This sweet family’s picture slid into my email at the end of last week. They were reaching out to share a photo from the recent virtual adoption finalization of their son. As an agency, we haven’t been sharing “finalization” photos much lately. As I looked at this beautiful family woven together through adoption, and thought about their story, I knew we had to share it.
For many, adoptive families and outsiders looking in, court day is often a big day.
It’s seen as an ending. A culmination of a journey. A final stamp of “you are officially and legally a family!” And, it is a very special day. But, it’s not an ending at all. It’s truly the beginning of a journey.
It’s when the real work begins. The work of parenting and raising a child. The sacred work of raising a kiddo where part of their identity is that of being an adoptee. Supporting, guiding, walking with them as they learn and explore their story and identity. It’s the work of keeping promises made to birth families and leaving room for relationships to grow with time. It’s holding space for your child’s pain and trauma and a willingness to sit with them in it.
The day a family finalizes their adoption in court has sometimes been coined, “gotcha day.” We used to refer to it as that until members of the triad starting pointing out the problems with that phrase and some other phrases commonly used. “Gotcha day” infers ownership. You are now ours.
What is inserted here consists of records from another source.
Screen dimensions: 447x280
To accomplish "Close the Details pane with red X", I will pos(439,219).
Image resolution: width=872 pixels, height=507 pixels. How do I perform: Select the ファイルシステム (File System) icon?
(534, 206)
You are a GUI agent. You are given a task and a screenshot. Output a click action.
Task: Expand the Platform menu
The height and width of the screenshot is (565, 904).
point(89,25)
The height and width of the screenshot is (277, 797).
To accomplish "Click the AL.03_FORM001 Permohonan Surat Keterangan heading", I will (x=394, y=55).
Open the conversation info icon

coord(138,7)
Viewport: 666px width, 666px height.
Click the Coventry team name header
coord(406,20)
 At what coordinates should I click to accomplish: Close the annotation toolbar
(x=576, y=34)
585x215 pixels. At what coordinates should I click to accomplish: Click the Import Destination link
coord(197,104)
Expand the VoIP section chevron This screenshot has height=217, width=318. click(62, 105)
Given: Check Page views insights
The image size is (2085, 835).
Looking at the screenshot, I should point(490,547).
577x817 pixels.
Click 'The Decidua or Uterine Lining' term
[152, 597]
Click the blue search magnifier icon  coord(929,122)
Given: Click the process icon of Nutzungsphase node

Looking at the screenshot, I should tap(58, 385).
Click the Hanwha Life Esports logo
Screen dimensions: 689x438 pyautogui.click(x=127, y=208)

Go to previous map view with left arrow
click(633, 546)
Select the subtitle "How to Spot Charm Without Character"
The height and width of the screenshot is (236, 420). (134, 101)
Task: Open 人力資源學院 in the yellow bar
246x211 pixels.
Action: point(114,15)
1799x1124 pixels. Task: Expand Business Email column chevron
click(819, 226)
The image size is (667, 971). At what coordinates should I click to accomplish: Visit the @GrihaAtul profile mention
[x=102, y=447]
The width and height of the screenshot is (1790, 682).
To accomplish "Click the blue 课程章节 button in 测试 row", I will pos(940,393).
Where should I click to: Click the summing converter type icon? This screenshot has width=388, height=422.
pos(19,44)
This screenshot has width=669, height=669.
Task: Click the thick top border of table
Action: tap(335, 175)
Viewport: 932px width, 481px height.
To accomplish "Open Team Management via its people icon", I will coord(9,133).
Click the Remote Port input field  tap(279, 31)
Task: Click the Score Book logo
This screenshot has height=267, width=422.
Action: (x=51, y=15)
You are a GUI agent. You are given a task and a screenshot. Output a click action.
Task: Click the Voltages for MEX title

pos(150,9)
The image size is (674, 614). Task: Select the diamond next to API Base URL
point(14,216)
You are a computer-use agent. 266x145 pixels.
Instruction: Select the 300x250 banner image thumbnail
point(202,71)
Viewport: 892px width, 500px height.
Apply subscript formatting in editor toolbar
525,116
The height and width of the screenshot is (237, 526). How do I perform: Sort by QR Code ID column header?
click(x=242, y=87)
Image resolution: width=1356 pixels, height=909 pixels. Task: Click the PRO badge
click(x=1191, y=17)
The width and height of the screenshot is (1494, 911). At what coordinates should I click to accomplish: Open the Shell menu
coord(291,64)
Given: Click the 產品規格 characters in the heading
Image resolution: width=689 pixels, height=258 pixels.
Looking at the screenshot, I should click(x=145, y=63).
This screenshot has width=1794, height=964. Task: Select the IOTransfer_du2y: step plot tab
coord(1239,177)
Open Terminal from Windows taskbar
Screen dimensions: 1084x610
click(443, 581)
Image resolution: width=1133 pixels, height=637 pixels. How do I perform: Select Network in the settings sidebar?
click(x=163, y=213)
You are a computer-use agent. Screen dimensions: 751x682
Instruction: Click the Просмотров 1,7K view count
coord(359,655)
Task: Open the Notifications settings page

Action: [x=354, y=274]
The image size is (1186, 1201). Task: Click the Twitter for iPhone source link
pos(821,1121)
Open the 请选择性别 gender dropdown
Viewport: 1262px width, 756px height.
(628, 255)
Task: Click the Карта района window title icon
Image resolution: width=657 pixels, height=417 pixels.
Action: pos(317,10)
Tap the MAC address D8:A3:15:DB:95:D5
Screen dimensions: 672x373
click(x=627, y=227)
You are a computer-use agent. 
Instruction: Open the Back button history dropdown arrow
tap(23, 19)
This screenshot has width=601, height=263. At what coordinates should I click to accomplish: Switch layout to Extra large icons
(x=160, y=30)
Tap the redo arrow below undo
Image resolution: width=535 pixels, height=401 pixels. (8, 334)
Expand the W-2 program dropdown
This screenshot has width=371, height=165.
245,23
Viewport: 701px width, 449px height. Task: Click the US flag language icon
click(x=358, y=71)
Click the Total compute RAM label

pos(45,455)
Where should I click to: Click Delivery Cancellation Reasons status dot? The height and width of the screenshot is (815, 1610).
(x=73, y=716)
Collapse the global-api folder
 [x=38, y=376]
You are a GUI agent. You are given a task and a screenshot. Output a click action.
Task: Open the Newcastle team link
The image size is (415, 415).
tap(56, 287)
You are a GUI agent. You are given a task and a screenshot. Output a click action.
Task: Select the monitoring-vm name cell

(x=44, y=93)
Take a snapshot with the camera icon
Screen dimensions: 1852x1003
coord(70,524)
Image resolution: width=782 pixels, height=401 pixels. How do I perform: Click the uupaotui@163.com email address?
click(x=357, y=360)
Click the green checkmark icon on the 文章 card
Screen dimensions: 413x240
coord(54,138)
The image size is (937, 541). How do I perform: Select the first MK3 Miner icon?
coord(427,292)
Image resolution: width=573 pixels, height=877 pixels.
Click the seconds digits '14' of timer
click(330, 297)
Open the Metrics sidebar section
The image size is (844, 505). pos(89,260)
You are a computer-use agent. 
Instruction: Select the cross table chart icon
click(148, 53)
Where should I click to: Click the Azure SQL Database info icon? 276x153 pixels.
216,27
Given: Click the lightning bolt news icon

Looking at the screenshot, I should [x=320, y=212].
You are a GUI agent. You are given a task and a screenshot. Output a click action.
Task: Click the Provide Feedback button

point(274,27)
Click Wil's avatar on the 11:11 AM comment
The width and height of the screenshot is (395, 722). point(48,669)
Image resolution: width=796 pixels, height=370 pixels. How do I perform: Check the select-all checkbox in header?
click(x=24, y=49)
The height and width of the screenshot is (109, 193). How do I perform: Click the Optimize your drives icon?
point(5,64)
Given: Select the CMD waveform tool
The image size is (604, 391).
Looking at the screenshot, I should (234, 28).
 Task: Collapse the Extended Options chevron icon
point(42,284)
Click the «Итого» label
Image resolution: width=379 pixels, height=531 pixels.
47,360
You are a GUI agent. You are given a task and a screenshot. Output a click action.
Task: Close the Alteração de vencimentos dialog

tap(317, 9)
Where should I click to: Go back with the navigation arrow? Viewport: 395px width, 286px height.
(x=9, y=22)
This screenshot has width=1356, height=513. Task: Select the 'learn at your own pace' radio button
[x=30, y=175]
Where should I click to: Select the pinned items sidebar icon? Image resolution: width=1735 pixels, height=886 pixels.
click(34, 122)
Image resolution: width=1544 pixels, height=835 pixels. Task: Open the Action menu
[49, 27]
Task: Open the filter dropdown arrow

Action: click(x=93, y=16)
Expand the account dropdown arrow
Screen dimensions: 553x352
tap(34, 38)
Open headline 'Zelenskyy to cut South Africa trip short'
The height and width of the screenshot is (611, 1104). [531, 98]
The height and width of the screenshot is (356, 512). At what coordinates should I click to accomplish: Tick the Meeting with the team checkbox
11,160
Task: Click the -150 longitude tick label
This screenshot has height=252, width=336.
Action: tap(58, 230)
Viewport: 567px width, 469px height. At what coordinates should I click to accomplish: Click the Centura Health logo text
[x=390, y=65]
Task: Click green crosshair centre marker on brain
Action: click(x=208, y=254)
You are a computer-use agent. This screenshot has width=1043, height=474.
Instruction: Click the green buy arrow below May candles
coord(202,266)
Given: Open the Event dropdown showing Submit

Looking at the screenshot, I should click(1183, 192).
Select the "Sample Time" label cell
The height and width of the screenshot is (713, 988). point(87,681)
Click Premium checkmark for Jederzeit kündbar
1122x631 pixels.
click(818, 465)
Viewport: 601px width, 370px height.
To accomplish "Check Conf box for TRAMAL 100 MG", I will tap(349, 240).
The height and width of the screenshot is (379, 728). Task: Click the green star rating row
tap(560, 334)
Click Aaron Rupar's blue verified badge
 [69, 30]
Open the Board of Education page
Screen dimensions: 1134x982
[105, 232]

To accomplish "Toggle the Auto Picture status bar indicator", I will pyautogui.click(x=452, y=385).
We gotcha! I’d argue a child, biological or adopted, belongs to no one. They belong to themselves. To god. To the universe. I’ve often heard in adoption circles we should be asking “not who does this child belong to, but rather who belongs to this child.”
Some then moved from “gotcha day” to “family day.” Others let their child name the day once they are old enough to do so and even let their child decide if they want to celebrate it or not. We’re moving in the right direction! Thank goodness adoptees, birth mothers and adoptive families are sharing their experiences and insights with us! Let’s keep leaning in and listening!
Back to the sweet family in this photo.
This family has adopted through us twice now. We’ve watched them learn, grow and lean in. They recently attended our post placement class (virtually of course due to current circumstances). We ask all families to attend this class prior to finalizing their adoption. There’s no way we could cover all the things in this two hour class. But we give it our best shot and dive in head first! We look at open adoption as a lifelong relationship. We talk logistics. We process grief. The varying grief all members of the triad bring to the table. We work to spark a passion for continued adoption education. Specifically to seek out and listen to the voices of adoptees and birth mothers. We talk about raising an adoptee and how to do that well.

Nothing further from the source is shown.